Question generation is an important task in natural language processing that involves generating questions from a given text. This paper proposes a novel approach for dynamic question generation using a context-aware auto-encoded graph neural model. Our approach involves constructing a graph representation of the input text, where each node in the graph corresponds to a word or phrase in the text, and the edges represent the relationships between them. We then use an auto-encoder model to learn a compressed representation of the graph that captures the most important information in the input text. Finally, we use the compressed graph representation to generate questions by dynamically selecting nodes and edges based on their relevance to the context of the input text.

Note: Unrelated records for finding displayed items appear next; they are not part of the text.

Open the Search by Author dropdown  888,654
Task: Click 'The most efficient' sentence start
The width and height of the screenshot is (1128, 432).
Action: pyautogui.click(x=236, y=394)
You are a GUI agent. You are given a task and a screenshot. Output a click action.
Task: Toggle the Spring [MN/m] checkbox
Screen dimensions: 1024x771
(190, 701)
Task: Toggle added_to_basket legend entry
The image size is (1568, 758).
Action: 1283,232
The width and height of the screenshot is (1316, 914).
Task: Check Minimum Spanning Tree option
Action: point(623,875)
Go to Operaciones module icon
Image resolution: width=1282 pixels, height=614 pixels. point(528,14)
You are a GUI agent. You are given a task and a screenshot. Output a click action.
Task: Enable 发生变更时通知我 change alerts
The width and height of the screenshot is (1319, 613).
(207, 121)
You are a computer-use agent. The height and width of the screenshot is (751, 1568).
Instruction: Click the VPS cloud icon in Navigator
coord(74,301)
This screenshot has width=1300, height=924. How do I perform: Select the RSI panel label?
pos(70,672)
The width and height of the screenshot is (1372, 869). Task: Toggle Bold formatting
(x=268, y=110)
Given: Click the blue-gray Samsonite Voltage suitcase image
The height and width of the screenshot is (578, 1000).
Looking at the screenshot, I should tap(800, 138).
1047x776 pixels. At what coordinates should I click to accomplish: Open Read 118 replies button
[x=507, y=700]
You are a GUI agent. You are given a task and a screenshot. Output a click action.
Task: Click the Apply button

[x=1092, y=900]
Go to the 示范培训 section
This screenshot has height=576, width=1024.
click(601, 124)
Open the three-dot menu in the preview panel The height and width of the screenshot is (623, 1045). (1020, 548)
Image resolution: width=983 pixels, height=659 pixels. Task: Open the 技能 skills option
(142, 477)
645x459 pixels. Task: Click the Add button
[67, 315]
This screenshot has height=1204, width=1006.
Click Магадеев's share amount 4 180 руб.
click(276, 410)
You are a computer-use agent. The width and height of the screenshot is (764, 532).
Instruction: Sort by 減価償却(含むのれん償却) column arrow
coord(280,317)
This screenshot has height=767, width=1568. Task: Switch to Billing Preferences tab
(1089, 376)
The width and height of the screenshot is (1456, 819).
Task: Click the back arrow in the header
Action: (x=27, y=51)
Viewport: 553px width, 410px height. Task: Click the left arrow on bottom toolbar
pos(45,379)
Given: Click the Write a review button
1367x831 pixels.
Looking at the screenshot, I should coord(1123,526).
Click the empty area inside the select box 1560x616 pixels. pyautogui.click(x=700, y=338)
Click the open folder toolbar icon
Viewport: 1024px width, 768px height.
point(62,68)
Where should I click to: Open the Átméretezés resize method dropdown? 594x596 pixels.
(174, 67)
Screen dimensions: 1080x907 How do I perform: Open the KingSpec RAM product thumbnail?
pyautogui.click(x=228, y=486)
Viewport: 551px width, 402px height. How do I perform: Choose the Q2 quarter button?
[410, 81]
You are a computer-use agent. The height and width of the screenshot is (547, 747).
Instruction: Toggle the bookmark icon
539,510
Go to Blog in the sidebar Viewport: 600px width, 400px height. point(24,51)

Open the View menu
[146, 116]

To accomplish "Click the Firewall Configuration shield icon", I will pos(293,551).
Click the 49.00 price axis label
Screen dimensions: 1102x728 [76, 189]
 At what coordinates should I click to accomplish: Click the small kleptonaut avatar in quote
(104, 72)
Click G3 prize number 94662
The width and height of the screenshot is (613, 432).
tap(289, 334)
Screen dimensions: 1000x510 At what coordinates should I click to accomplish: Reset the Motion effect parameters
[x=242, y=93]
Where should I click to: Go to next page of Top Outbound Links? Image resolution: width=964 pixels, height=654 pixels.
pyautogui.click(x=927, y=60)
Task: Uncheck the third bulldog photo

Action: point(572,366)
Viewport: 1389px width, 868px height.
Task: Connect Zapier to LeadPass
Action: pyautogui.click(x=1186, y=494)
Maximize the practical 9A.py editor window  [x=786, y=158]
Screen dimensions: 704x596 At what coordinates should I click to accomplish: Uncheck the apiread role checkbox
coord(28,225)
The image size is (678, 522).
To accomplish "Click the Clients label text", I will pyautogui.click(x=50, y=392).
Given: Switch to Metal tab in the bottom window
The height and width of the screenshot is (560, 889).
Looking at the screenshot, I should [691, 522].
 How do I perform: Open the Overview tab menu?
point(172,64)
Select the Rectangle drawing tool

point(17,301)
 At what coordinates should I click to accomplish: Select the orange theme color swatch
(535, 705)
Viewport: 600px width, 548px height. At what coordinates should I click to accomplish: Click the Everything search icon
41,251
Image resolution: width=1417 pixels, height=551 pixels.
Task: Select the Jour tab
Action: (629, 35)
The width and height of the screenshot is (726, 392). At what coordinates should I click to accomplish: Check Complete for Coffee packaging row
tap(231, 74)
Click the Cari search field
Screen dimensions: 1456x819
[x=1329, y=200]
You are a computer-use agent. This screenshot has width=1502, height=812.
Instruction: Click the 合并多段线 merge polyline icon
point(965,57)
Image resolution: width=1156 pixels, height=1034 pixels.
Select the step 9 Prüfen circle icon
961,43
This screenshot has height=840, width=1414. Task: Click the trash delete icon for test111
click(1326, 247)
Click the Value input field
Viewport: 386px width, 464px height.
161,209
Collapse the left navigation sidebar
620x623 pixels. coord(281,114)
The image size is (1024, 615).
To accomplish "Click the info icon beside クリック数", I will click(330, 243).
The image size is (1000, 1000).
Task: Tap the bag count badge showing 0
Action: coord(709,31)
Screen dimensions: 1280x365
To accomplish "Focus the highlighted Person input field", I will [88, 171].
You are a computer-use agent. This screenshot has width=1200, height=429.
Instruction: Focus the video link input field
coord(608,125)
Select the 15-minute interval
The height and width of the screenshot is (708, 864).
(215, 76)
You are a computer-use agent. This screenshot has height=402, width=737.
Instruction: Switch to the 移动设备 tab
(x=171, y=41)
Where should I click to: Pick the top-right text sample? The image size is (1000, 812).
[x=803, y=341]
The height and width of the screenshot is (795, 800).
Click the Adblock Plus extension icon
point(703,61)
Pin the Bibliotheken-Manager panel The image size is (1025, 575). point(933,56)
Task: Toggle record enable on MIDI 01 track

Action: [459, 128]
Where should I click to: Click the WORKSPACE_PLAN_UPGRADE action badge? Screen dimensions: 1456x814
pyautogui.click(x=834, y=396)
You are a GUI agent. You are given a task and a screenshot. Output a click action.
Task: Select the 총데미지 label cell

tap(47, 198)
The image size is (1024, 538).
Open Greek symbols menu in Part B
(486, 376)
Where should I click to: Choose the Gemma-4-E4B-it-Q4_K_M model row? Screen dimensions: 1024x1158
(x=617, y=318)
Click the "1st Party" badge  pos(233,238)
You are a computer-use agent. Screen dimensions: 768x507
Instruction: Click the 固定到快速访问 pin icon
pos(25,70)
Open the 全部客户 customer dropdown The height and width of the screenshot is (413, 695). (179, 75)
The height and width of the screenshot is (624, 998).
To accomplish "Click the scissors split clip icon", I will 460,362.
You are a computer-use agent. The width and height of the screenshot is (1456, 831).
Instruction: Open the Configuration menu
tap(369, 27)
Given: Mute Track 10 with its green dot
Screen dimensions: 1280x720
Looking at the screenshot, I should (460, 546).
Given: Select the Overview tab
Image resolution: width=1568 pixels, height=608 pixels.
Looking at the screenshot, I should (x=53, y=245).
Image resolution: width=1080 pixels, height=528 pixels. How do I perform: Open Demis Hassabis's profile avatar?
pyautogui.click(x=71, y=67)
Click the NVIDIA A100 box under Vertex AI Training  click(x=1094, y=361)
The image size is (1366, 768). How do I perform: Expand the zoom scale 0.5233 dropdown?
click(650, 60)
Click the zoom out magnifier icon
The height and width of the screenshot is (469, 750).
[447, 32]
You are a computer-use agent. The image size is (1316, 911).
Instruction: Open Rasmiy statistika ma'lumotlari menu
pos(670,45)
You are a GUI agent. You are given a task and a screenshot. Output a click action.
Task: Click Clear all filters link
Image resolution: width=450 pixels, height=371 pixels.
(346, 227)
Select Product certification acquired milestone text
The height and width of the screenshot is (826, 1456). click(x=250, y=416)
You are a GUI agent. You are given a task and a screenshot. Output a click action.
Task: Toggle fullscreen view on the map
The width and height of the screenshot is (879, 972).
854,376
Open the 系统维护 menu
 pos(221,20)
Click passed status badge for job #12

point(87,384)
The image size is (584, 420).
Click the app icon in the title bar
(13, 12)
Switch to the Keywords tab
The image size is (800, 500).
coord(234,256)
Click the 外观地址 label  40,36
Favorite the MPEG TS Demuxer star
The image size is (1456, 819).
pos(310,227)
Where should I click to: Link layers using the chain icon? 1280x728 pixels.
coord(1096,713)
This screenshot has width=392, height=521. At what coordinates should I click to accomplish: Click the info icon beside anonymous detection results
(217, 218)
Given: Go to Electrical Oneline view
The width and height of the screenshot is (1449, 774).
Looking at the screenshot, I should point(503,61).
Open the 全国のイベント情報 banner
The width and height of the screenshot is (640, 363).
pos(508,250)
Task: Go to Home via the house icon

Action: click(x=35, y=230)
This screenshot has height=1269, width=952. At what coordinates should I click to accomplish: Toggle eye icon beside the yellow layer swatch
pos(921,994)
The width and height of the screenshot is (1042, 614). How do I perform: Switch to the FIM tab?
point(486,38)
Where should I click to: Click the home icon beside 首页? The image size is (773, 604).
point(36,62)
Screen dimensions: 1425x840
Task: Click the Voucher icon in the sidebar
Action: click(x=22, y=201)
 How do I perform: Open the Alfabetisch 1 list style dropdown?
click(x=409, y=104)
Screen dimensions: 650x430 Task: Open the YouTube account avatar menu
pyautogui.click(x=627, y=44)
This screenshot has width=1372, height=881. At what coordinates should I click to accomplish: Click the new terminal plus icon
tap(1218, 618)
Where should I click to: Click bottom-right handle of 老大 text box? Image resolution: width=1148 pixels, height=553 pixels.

We evaluate our approach on four benchmark datasets (SQuAD, Natural Questions, TriviaQA, and QuAC) and demonstrate that it outperforms existing state-of-the-art methods for dynamic question generation. In the experimentation, to evaluate the result four performance metrics are used i.e. BLEU, ROUGE, F1-Score, and Accuracy. The result of the proposed approach yields an accuracy of 92% on the SQuAD dataset, 89% with QuAC, and 84% with TriviaQA. while on the natural questions dataset, the model gives 79% accuracy. Our results suggest that the use of graph neural networks and auto-encoder models can significantly improve the accuracy and effectiveness of question generation in NLP. Further research in this area can lead to even more sophisticated models that can generate questions that are even more contextually relevant and natural-sounding.